WebForms UI validation

WebForms UI validation

Old forum URL: forums.lhotka.net/forums/t/8958.aspx


juhilt posted on Wednesday, May 19, 2010

Hello!

I am new to the CSLA .NET and I am wondering how the CSLA business entities can be used with Web Forms UI. I am going to use CSLA 3.8 with .NET 3.5 Framework.

How can I for example use validation rules from the business entity to validate multiple textboxes?

How does the validation logic for example handle type casting from string to int and give a reasonable error messages to user when using data binding? Does type casting error stop validation, does it continue or does it crash the whole application? Can I call the validation to test if the user input can be type casted?

How can I for example change the color of a specific textbox to red when validation or type casting of the data fails? Is there some way to map the UI element to the business entity property or do I need to create a mapper by my self? If latter, how should I do it?

A very simple example

Web form

First name: [textbox]

Last name: [textbox]

Age: [textbox]

Organisation id: [textbox]

Business entity

string FirstName {get; set;}

string LastName {get; set;}

int Age {get; set;}

int OrganisationId {get; set;}

RockfordLhotka replied on Wednesday, May 19, 2010

You should start by reading Chapter 20 of the Expert 2008 Business Objects book to get the basics.

In general there's no great answer for client-side validation in Web Forms. The Web Forms technology doesn't have data binding that is comparable to a rich client model like WPF, Silverlight or Wndows Forms - it just isn't there.

Generally, client-side validation in Web Forms comes from validation controls that the UI developer puts into the UI. That's far from ideal, because those controls are really duplicating business logic that is in your business objects.

If you are really good at Web Forms development, you can write code in your page to automatically inject validation controls into your UI. CSLA business objects expose their rules as rule:// URIs - this is discussed in Chapter 11. You can use that metadata information about the rules to know what validation controls to project into the UI. Sadly, Web Forms doesn't have any way to do this by itself...

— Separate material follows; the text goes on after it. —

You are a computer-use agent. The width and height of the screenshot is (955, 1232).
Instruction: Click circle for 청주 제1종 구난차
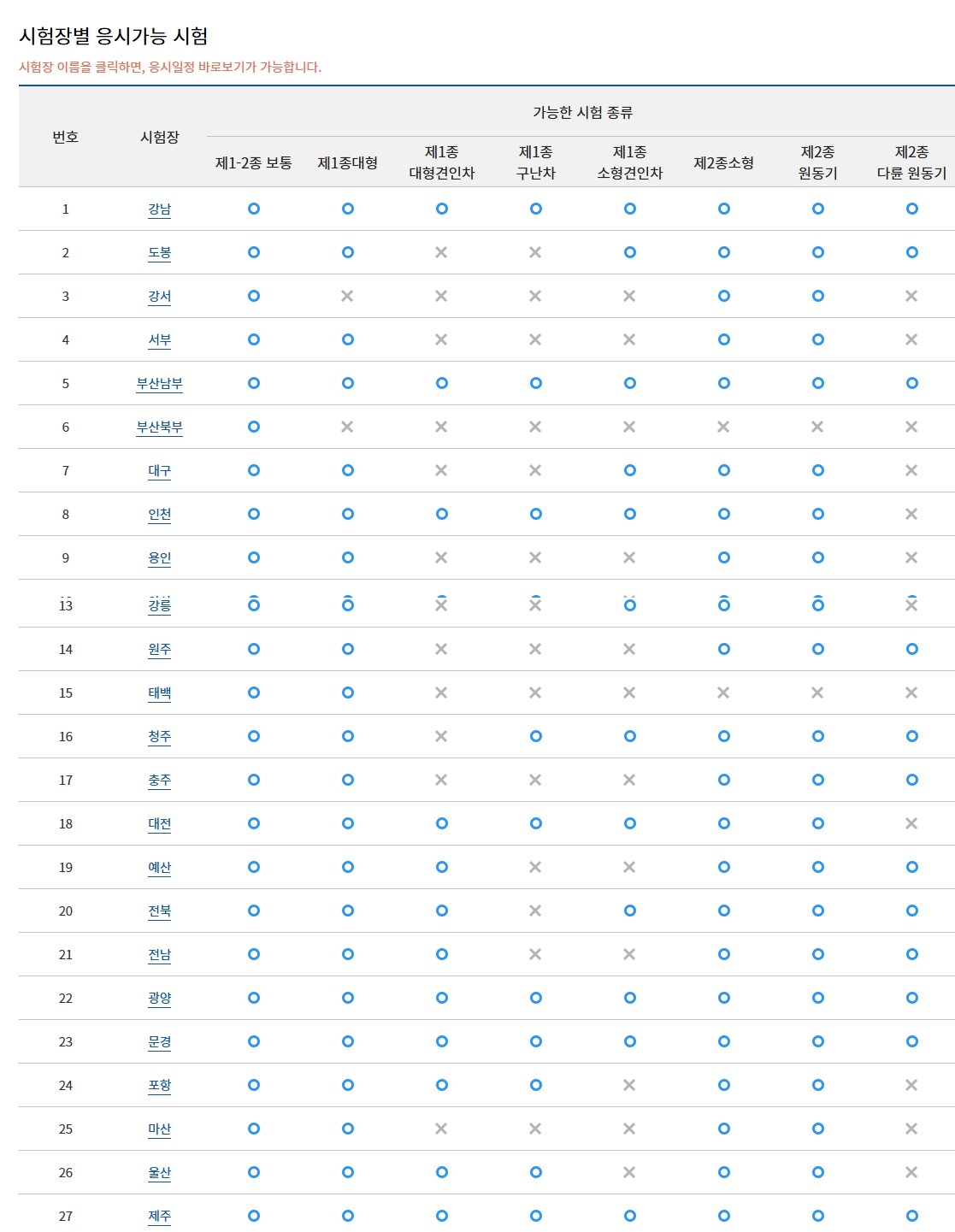tap(536, 736)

You must always remember, of course, that some of your rules can't be projected into the UI. Any rules with interesting business logic, or data access, or anything beyond basic validation, will always run on the server. So whatever you do in your UI must include the ability to report server-side rule issues back to the user on postback. That's just the nature of the web.

During the postback you can always get the list of broken rules from your business object. Again, Chapter 11 talks about the different ways to get broken rule information from the object. When combined with LINQ, it is extremely easy to get broken rules by severity, by property, etc. Assuming your UI design includes a model for displaying server-side errors, you just render the broken rules into the UI as appropriate.